WORK ORDER → Only the number is wanted: how many lines of these entries contain the word "header"?

PROVIDED ENTRIES →
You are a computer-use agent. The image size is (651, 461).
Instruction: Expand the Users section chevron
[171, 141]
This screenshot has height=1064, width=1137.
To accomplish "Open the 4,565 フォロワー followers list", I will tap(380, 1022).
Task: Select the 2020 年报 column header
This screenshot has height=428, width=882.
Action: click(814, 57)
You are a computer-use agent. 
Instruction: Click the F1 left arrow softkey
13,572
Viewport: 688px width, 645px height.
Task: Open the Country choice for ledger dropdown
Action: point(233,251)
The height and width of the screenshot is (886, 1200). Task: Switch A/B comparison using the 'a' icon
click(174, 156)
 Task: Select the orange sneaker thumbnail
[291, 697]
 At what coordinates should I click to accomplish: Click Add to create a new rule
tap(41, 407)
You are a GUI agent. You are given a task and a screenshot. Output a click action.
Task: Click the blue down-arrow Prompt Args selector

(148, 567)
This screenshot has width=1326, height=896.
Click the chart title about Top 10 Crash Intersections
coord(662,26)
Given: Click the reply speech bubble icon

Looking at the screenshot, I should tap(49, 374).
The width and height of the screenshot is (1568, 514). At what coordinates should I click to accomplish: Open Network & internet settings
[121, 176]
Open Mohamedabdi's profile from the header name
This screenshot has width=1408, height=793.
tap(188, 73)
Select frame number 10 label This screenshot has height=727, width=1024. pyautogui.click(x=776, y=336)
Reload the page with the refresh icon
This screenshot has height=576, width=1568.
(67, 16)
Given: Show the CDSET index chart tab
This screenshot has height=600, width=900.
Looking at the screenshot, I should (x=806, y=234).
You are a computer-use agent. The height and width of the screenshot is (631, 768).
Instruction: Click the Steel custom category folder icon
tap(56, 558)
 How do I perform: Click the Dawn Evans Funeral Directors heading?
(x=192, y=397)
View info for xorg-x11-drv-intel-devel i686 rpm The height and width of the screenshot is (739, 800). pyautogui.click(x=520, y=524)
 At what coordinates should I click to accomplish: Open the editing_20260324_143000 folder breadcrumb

ANSWER BELOW → 2